Стоит мне зайти в класс, как все разговоры прекращаются. Всего на секунду, но не заметить это невозможно. Все от меня отворачиваются и начинают рассматривать классную доску, оконные рамы или старый плакат с надписью: Keep calm and Shakespeare on[4]. Бессмыслица какая-то. Раньше никогда не замечала, насколько это дурацкая фраза.

Сажусь на свое место в первом ряду, и по спине бегут мурашки: я чувствую, что все на меня смотрят. Каждый звук, каждый жест усиливается в тысячи раз: вот я открываю ноутбук; скрипит стул; шуршат рукава блейзера, когда я их подтягиваю.

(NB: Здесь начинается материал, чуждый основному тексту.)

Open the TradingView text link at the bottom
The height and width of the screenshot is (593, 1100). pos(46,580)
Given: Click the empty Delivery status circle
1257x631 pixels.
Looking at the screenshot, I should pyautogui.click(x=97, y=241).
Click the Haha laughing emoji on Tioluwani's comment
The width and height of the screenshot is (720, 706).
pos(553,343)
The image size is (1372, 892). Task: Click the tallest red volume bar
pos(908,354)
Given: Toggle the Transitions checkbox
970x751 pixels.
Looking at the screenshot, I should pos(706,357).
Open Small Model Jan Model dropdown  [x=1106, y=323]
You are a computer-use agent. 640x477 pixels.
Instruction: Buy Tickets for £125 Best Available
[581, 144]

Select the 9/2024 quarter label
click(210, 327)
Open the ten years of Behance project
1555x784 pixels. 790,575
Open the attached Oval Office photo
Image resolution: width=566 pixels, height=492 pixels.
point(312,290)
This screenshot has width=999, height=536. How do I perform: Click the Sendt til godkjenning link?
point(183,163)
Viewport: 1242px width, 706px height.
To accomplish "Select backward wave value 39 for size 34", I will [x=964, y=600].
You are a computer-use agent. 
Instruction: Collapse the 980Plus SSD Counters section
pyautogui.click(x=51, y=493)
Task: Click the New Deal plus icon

Потом заходит мисс Джонсон и смотрит на меня так, что все внутри холодеет. Ее губы поджаты, тонкие брови почти сошлись на переносице. Она преподает у нас шесть лет, три года была в декрете; сколько я ее знаю, никогда не видела, чтобы она так сердилась. Тут наши взгляды встречаются, но она смотрит на меня не как обычно – «вот моя любимая ученица, всегда первая во всем», – а совсем иначе – «вот та дрянь, что испортила мне день». Моя растерянность сменяется чистейшим тошнотворным страхом.

Проклятые черновики.

Я зациклилась на том, что писала Джулиусу, и забыла, что у этих писем были и другие адресаты. Моя учительница английского, например.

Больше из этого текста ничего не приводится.